I fucking love these guys. And I just watch their videos. I want to be friends with them, spend time with them, live with them, hell, I might even turn homosexual for them. They’re that awesome.
They bring people together by throwing a party in the most boring town in America, take their Tinder date to Venice (Italy, not LA, you fool), travel to Tuvalu in order to see what the least visited country in the world is like and do plenty more great things. Essentially, they’re creating wonderful experience by believing that people are, at their core, good and trustworthy. And they challenge strangers to do the same.
If you haven’t seen any of their videos, go check them out. It’s heartwarming, and sometimes I do have to suppress a tear of joy at the end.
But that’s not what I’m here to talk about.
Let’s talk about being scared.
Today, laying in bed hungover, I watched a Yes Theory video about a guy taking over as their CEO for 48 hours:
In order to promote their clothing line “Seek Discomfort” (which I find very cool, because having it printed on your sweater constantly reminds you to get out of your comfort zone), they’re looking for a new Marketing stunt. So they put up street art in the shape of two posters.

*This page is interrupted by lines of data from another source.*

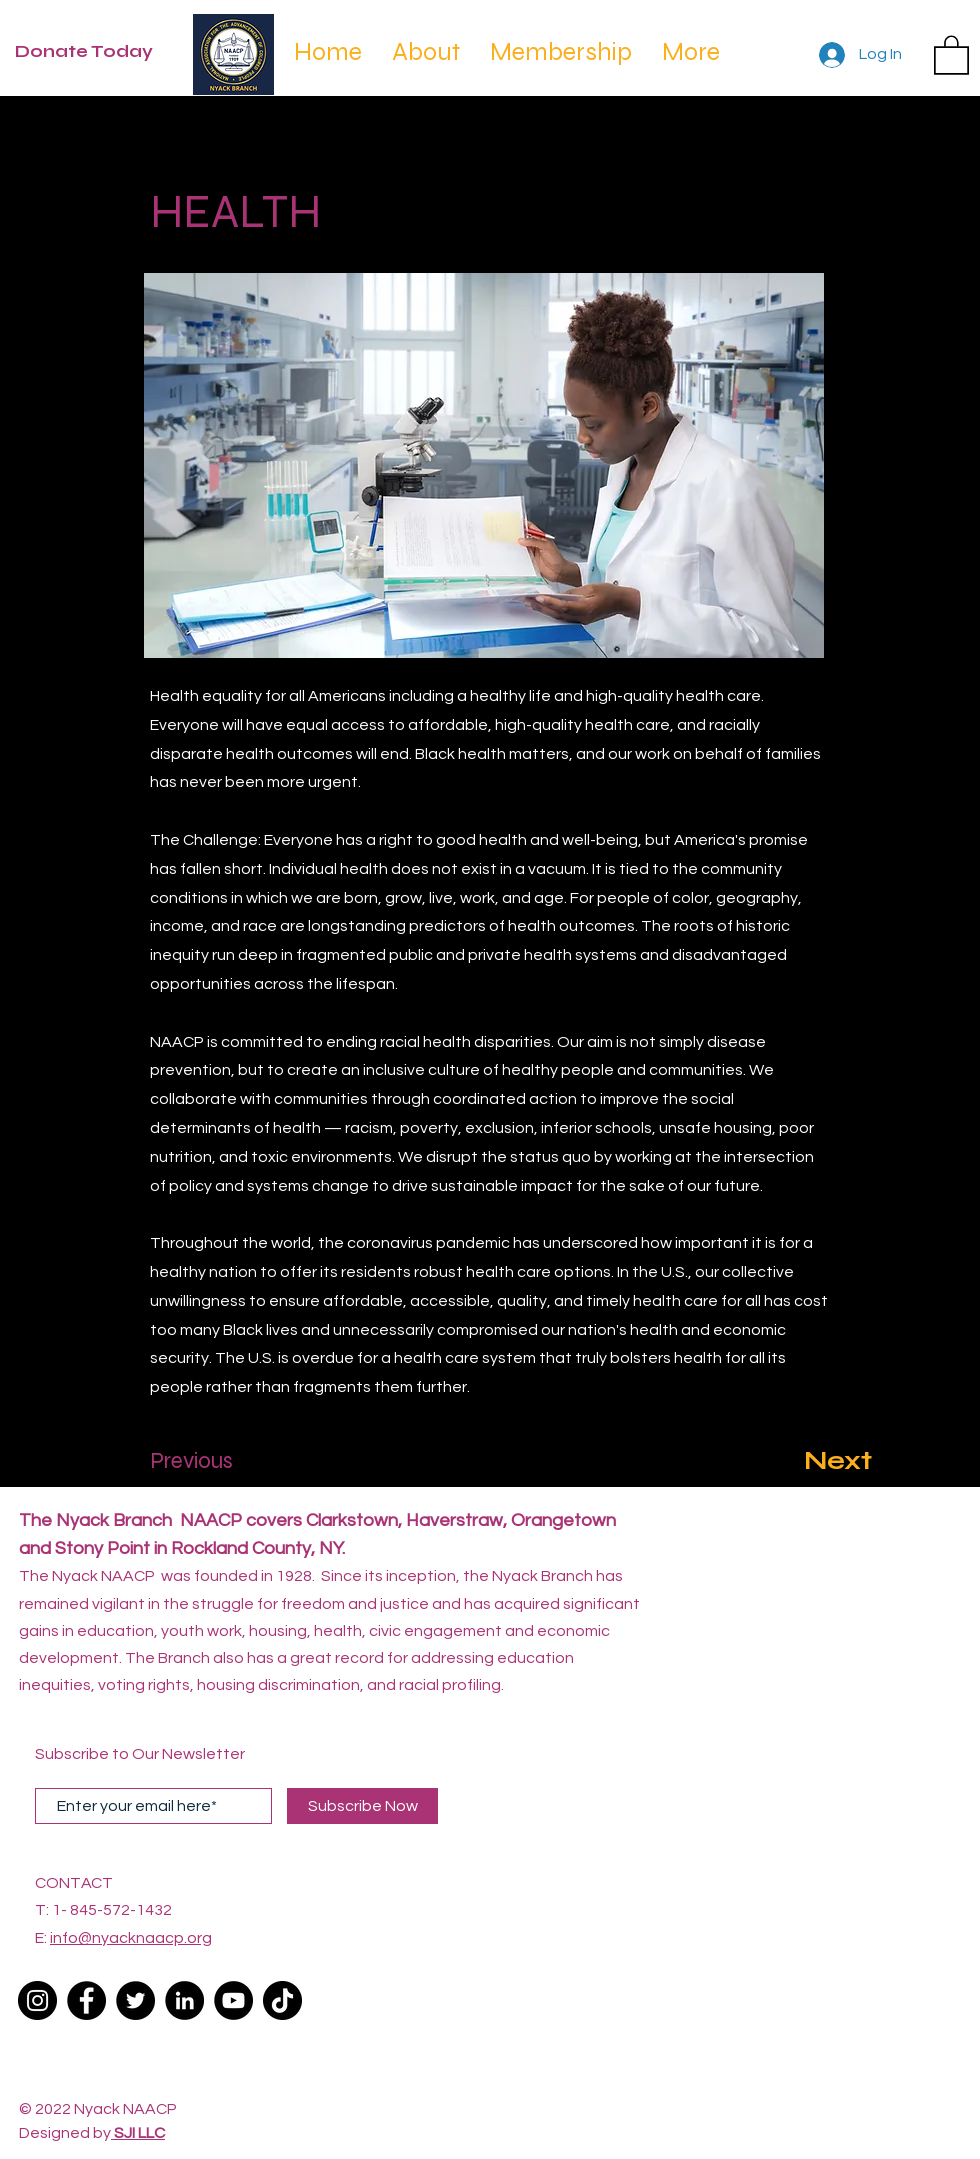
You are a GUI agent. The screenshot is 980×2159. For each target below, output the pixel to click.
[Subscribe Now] (362, 1806)
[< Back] (217, 146)
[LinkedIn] (184, 2000)
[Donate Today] (94, 52)
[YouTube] (233, 2000)
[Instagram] (37, 2000)
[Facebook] (86, 2000)
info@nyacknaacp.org (131, 1938)
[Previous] (216, 1461)
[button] (951, 54)
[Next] (822, 1461)
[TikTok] (282, 2000)
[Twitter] (135, 2000)
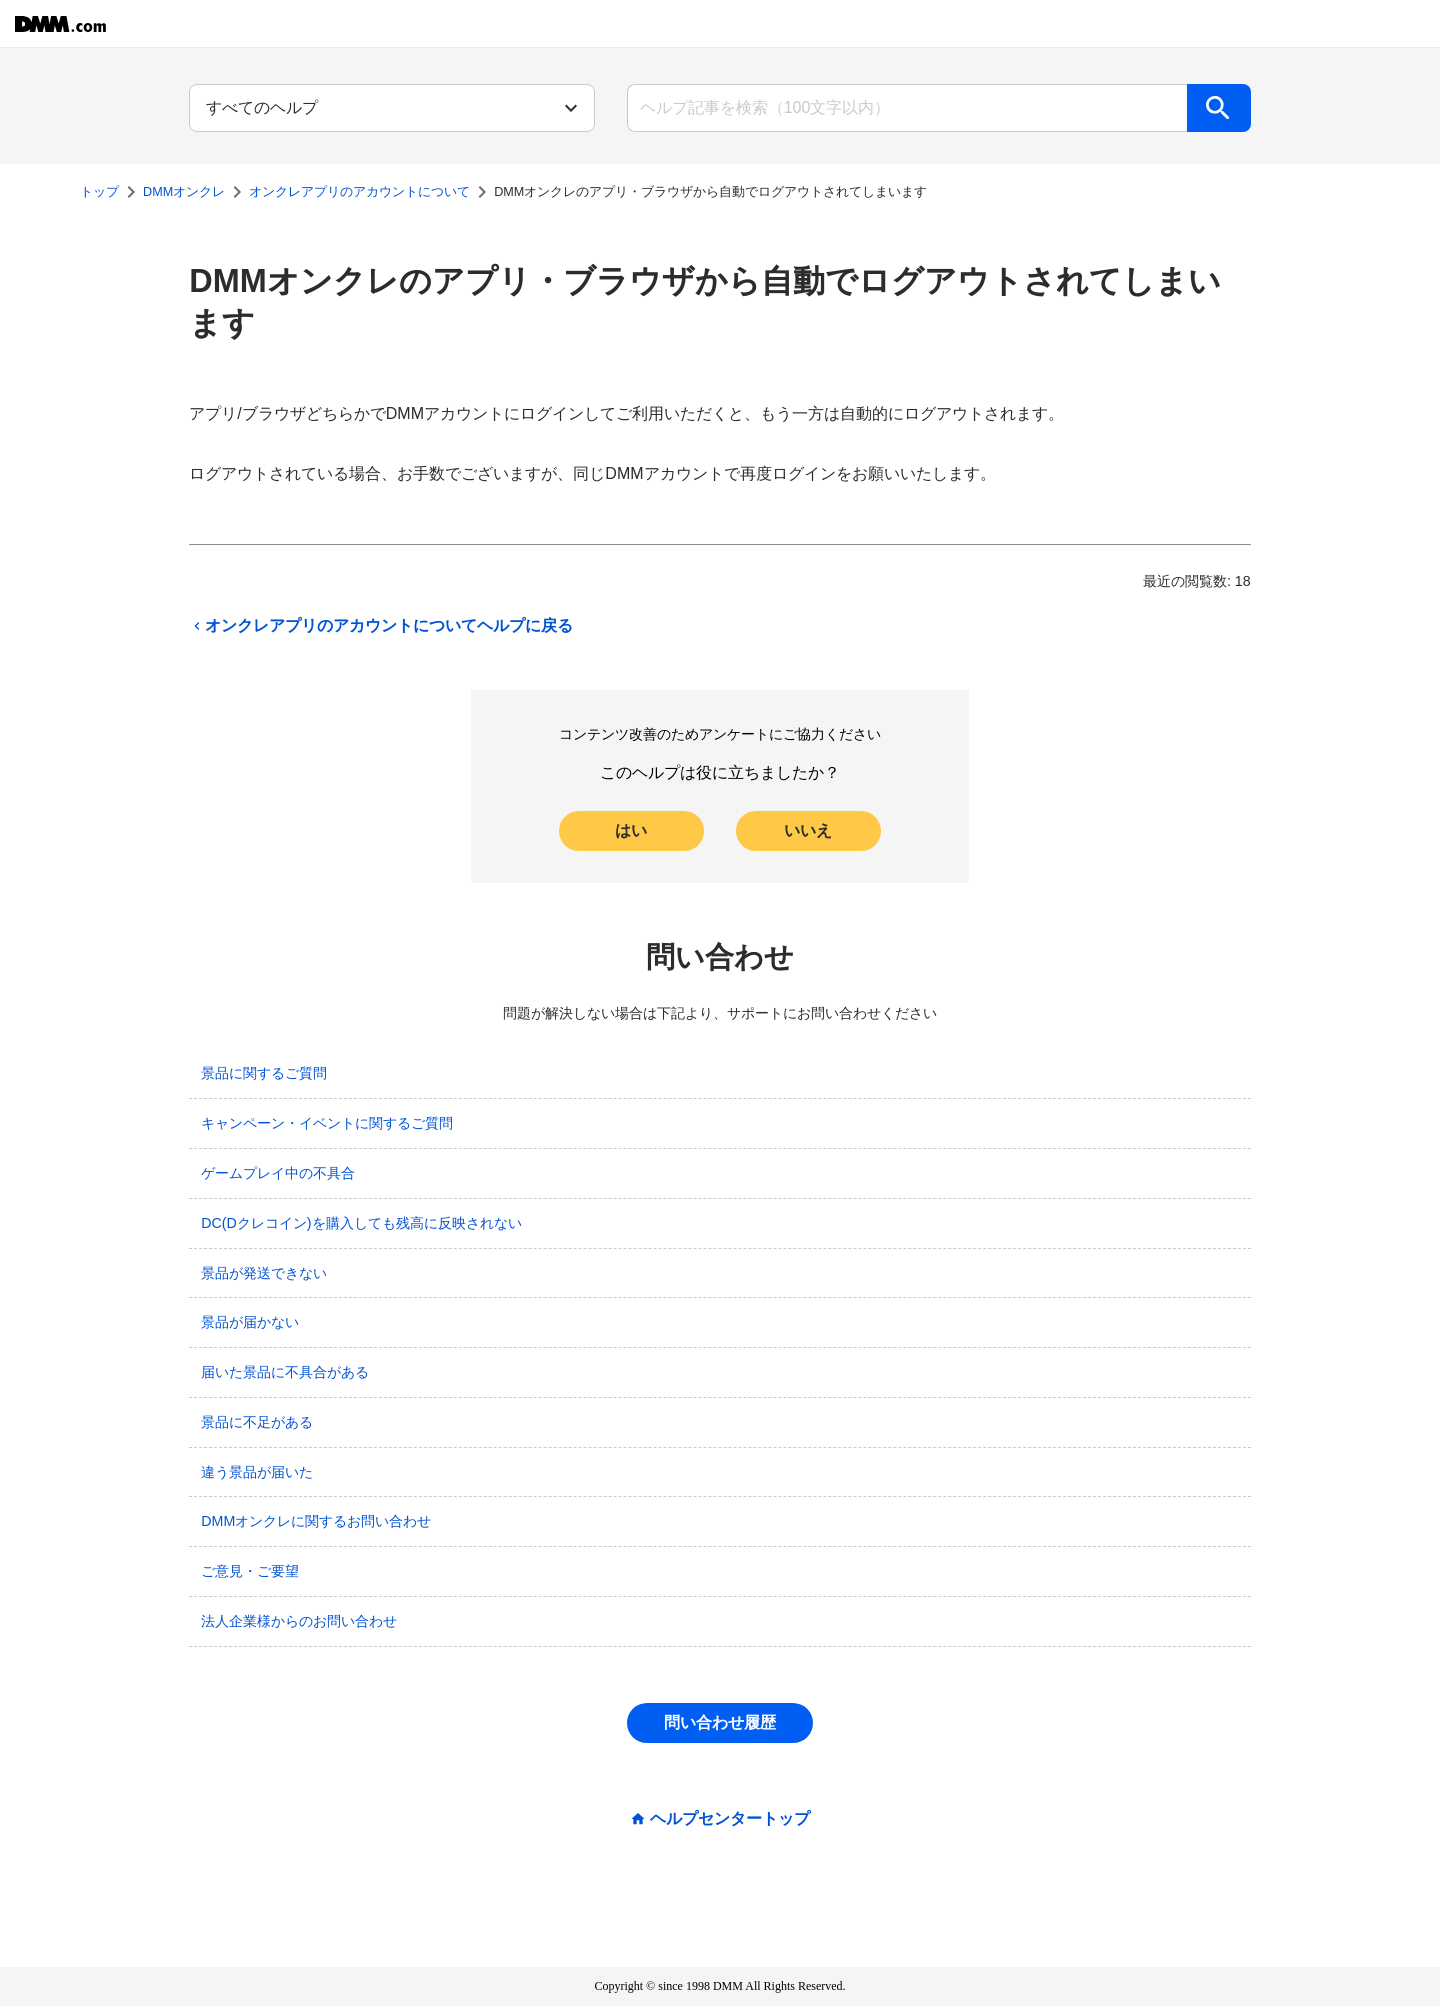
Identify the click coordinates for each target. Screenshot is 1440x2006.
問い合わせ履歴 (720, 1722)
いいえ (808, 830)
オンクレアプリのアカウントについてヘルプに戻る (381, 626)
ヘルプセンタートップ (730, 1819)
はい (631, 830)
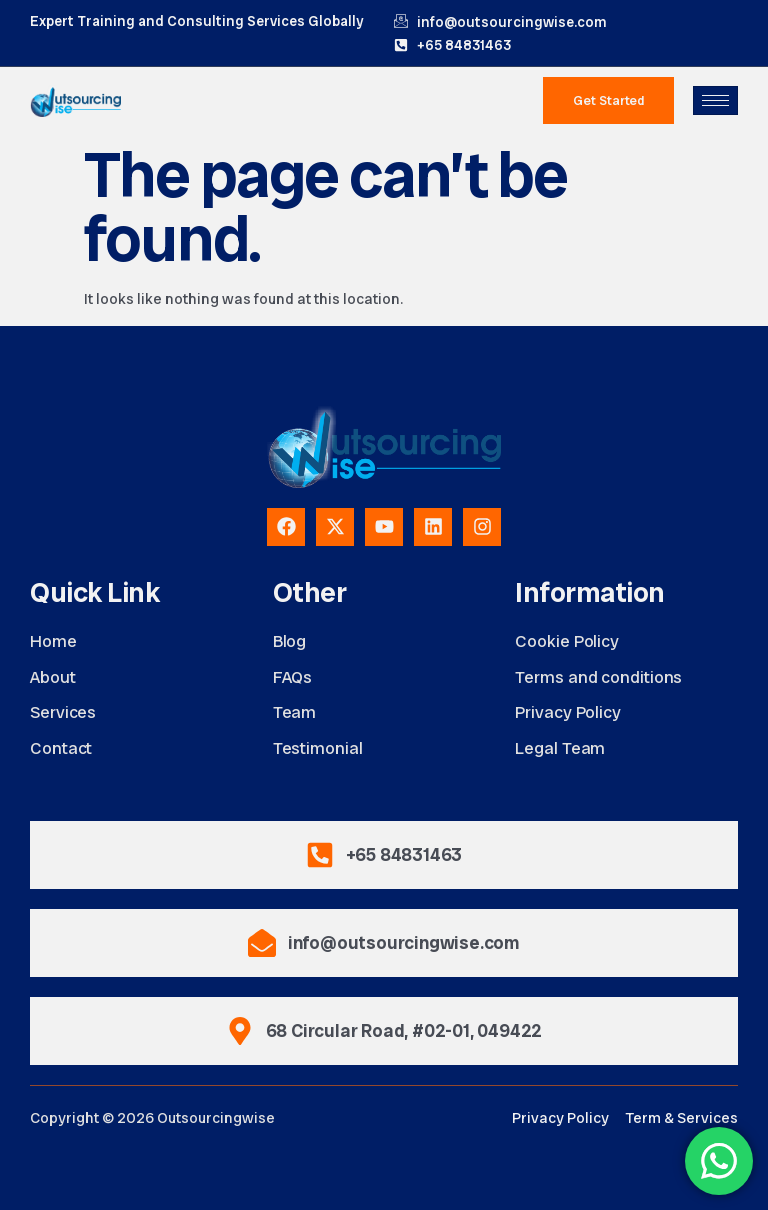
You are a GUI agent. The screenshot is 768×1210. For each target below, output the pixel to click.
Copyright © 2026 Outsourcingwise (152, 1118)
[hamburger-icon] (715, 100)
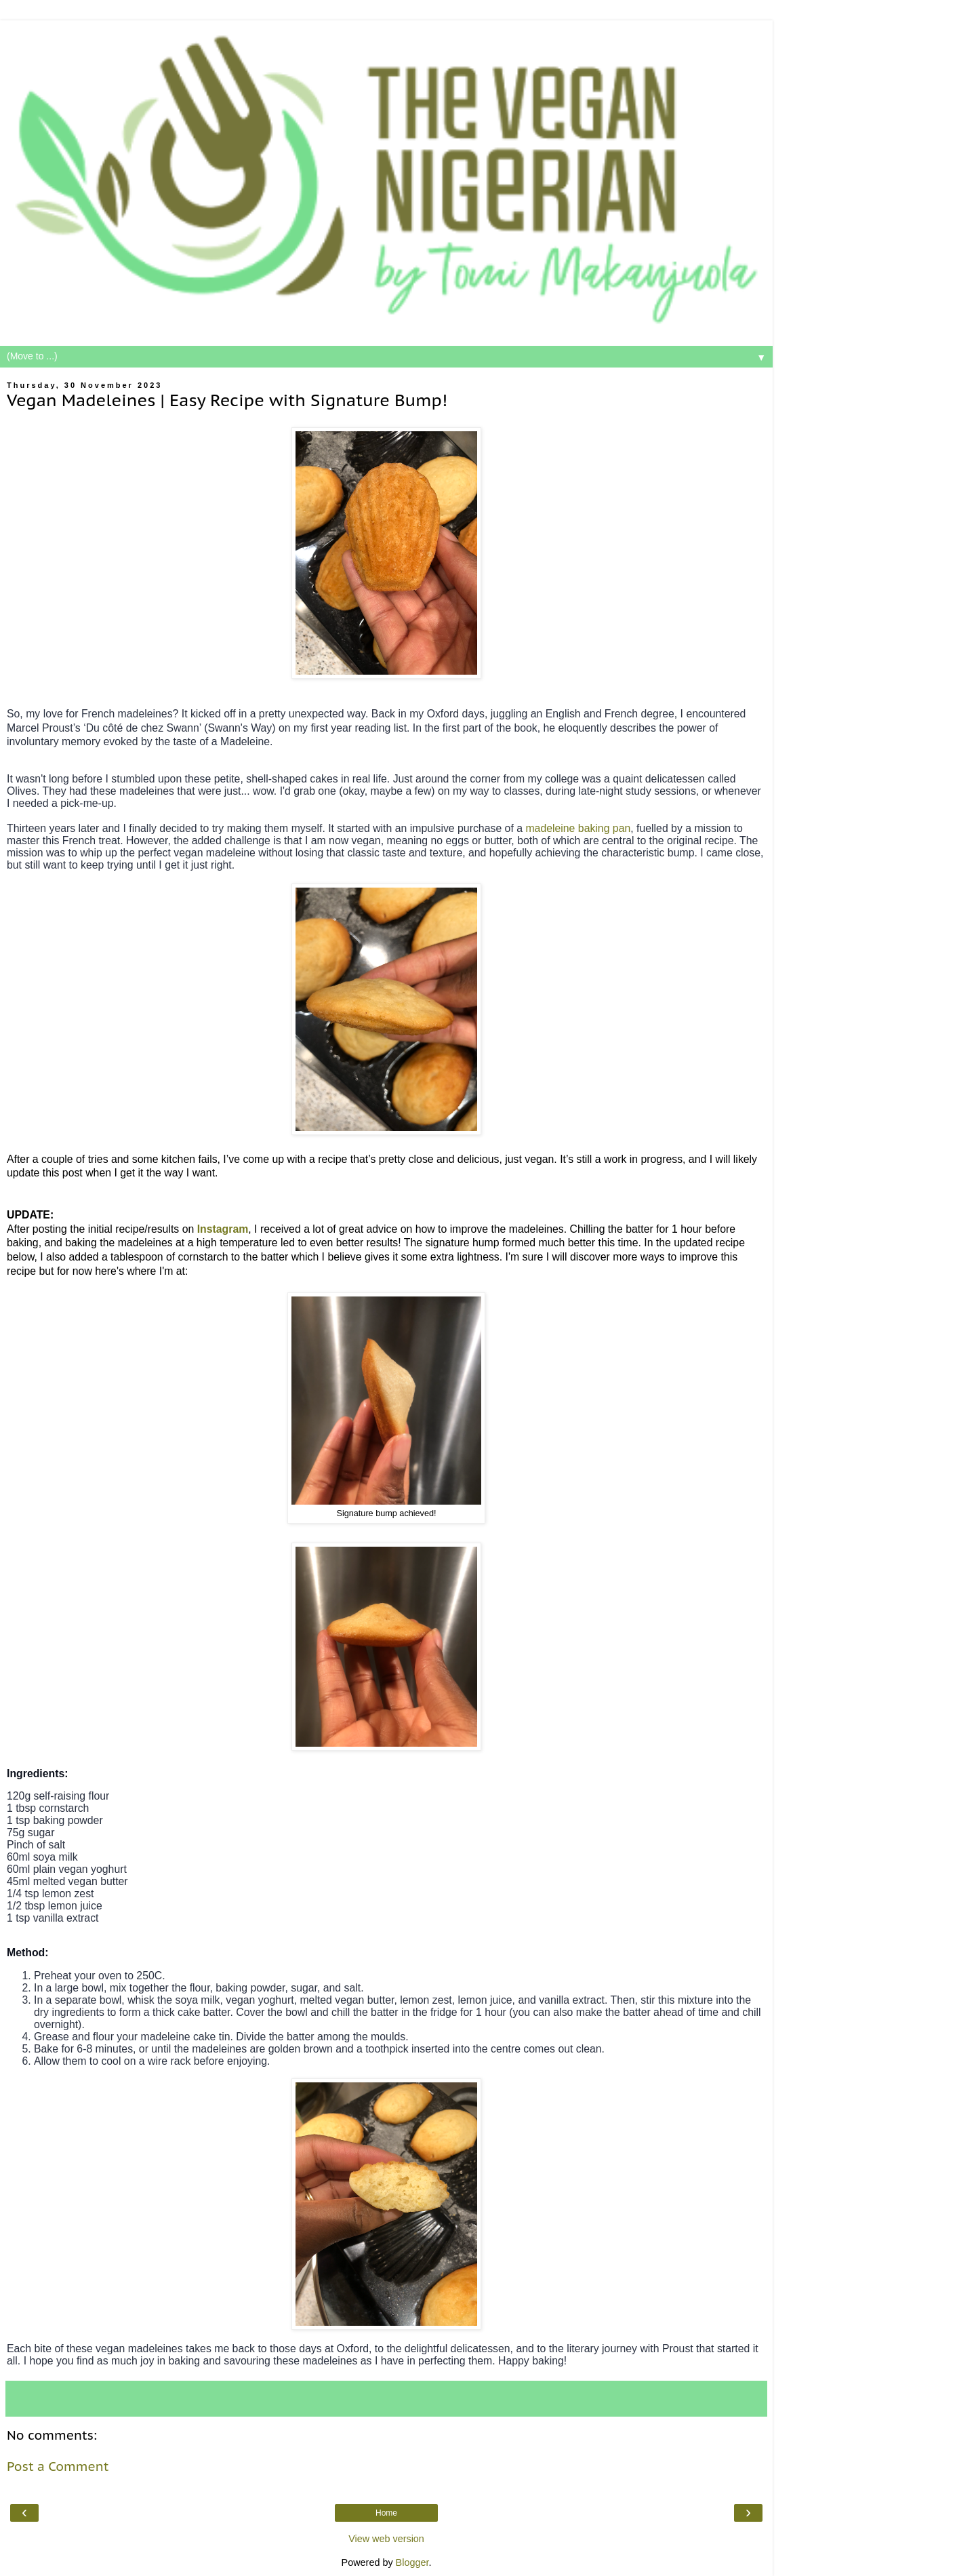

The posters are white, and have two prompts written on them.
This is what scares me the most.
This is what I’m going to do about it.
Next thing you know, people gather around the posters and actually write down their fears.
“I’m afraid of the ocean”, one guy says. “It’s so deep, and there’s so many things in there.”
“And what can you do about it?”
“Well, I guess the ocean is around the corner, so I could just jump in.”
Being scared is human. We’re all scared of things, whether it is rational or not: spiders, the future, heights, manual cars, being alone, the list is endless.
But we never talk about it.
Being scared is “weak”. It makes you vulnerable. If other people know your fears, they can play with them.
Or they can help you overcome them.
I am, among many things, afraid as shit of heights. Jumping off a 5 meter board into a swimming pool is one of the most dreadful experiences I could imagine. Gives me shivers even typing it out.
I talked to my friends about it. And, as good friends would do, they got me into the most uncomfortable situation possible — they got me a voucher to go sky diving.
Well, shit. Now I have to, don’t I?
I’m scared as hell. Which shows me that I really need to go sky diving. It will be a freeing and wonderful experience.
“What scares you the most is what you need to do the most.”
(Disclaimer: I haven’t done it yet because I’m full of excuses: I was injured, the weather was bad, the kind of stuff you come up with when you really really really don’t want to do something).
My friends didn’t abuse my fear of heights. Instead, the gave me a tool to overcome my fear.
That’s what happens when you make yourself vulnerable: people will help you become a better version of yourself.
Sharing vulnerability is one of the most beautiful things you can do. In the video, you can see the emotions that come up in all people expressing their fears. Writing them out, talking about them, makes everything so much easier.
I’m afraid of the future. I’m afraid to be alone. I’m afraid of heights.
And here’s what I’m going to do about it:
I will become the best version of myself, according to my main values honesty, integrity and respect. I will surround myself with wonderful people, who want to make the world a better place. And I will redeem that god damn voucher and go sky diving.
Now it’s your turn:
What are you scared of the most?
And what are you going to do about it?